Cómo se veía a los mendocinos
Sir Francis describió a los mendocinos como seres de “aspecto muy tranquilo y respetable”. Por entonces ocupaba la gobernación Juan de Dios Correas, a quien se refiere como un anciano con “maneras y aspecto de caballero; y varias hijas lindas”. Tiempo antes el general Juan Galo Lavalle coincidió con esta apreciación y desposó a una de ellas, Dolores, definida por Pastor Obligado como la “hermosa mendocina” de abundante cabellera negra, fisonomía delicada y dulzura en el trato. Pero estas muchachas no fueron las únicas que llamaron la atención del visitante: “A las mujeres solamente se las ve de día sentadas en las ventanas en completo deshabillé, pero a la tarde van a la Alameda vestidas con muy buen gusto en traje de gala con cola, completamente al estilo de Londres o París”. Consideró a los habitantes de estas tierras el mejor ejemplo de amistad: “La manera en que toda la gente se reúne demuestra mucho sentimiento de bondad y compañerismo, y por cierto nunca vi menos rivalidad manifiesta en ningún otro lugar”. Pero también un paradigma en cuanto a pereza, debido a las grandes siestas.
“Era realmente singular –señala– pararse en una esquina y encontrar en todos los rumbos soledad tan completa en medio de una capital de provincia. El ruido producido al caminar era semejante al eco que se oye cuando uno se pasea solo por la nave de una iglesia o catedral, y la escena parecía de las desiertas calles de Pompeya (...). Al pasar por algunas casas siempre oía ronquidos”.
Sir Francis se aburrió desmedidamente y terminó asegurando que no había nada mejor para hacer en Mendoza que dormir. Aun así se dio un par de vueltas por la Alameda. “El paseo a menudo se ilumina de un modo sencillísimo con linternas de papel, en forma de estrellas, y alumbradas por una simple candela. Toca generalmente una banda de música (...). Siempre iba como extranjero cabal a la Alameda para tomar helados”. Los helados eran entonces una novedad llegada de Chile. Muchos los llamaban “nieves” y Buenos Aires aún no los conocía. En esta época los viajes se realizaban por motivos específicos, como científicos, laborales o militares. El turismo no existía y tuvo sus primeras expresiones recién a fines del siglo XIX.
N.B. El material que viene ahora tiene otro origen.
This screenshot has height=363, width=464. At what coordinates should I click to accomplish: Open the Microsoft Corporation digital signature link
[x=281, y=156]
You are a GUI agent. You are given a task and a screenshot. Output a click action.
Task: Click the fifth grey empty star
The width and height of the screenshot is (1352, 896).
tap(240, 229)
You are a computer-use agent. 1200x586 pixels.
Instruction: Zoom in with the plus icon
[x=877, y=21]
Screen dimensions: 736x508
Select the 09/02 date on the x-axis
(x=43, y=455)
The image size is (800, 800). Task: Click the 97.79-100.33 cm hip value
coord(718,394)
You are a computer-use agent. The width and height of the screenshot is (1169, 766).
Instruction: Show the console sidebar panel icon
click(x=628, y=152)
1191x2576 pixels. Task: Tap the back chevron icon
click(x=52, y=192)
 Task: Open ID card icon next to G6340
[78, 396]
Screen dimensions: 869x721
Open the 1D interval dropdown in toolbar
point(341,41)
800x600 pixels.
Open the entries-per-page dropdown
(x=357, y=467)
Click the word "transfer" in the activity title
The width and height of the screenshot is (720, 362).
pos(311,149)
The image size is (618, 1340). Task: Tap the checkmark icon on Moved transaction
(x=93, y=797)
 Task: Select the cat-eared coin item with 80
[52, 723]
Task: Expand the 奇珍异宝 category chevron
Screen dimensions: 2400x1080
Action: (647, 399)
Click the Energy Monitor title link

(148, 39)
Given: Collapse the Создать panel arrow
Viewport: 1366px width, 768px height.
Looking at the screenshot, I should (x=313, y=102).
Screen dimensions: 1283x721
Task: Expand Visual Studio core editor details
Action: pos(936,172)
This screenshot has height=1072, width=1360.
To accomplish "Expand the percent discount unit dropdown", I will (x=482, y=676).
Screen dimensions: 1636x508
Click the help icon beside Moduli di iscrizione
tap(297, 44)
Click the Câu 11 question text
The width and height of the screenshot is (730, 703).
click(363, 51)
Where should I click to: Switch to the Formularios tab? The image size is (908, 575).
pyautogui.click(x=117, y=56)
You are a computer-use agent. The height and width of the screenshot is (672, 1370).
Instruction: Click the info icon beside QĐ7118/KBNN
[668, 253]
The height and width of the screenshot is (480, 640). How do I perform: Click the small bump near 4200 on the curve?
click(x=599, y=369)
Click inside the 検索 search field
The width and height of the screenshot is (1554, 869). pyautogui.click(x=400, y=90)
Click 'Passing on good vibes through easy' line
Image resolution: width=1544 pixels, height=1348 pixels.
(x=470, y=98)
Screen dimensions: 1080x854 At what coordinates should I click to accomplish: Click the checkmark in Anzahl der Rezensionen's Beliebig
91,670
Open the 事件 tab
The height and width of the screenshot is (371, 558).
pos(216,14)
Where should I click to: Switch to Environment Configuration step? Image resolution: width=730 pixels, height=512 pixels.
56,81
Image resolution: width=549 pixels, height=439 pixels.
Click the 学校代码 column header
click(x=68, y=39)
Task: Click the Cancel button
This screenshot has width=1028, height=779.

Los hospedajes no eran de lo mejor
Contentar al viajero no era prioridad y las condiciones de hospedaje dejaban mucho que desear. El inglés Peter Schmidtmeyer lo especificó en sus escritos. Sumamente decepcionado de su paso por Mendoza en 1821, encontró aquí lo mismo que en otras provincias, en un viaje desde Buenos Aires a Santiago de Chile. Según su experiencia, el viajero no podía pretender nada bueno, ni amable: “Un refugio cerrado, una mesita sucia, una silla rota, un cuero en el suelo para acostarse, una pared agrietada y un techo podrido para ventilación es lo que puede esperar, y pronto los encontrará lujosos. Descenderá a este ‘cuarto del viajero’ (...) separado de la casa de la posta. A la noche se entrará allí su equipaje y raramente haya otra cosa para darle la bienvenida que pulgas, chinches y mosquitos (...). En cuanto al desayuno, su consistencia a menudo no excede en este país la de algunos mates y un cigarro (...). De noche hay que atrancar la puerta, si la hay, y tener armas de fuego listas por temor”.
Esta era la Mendoza desgastada por el esfuerzo de abastecer al Ejército de los Andes, ciudad simple pero adornada por laureles. Una capital lejana y polvorienta que no hacía mucha gracia a los extranjeros, pero de la que debemos estar orgullosos: acababa de parir libertad.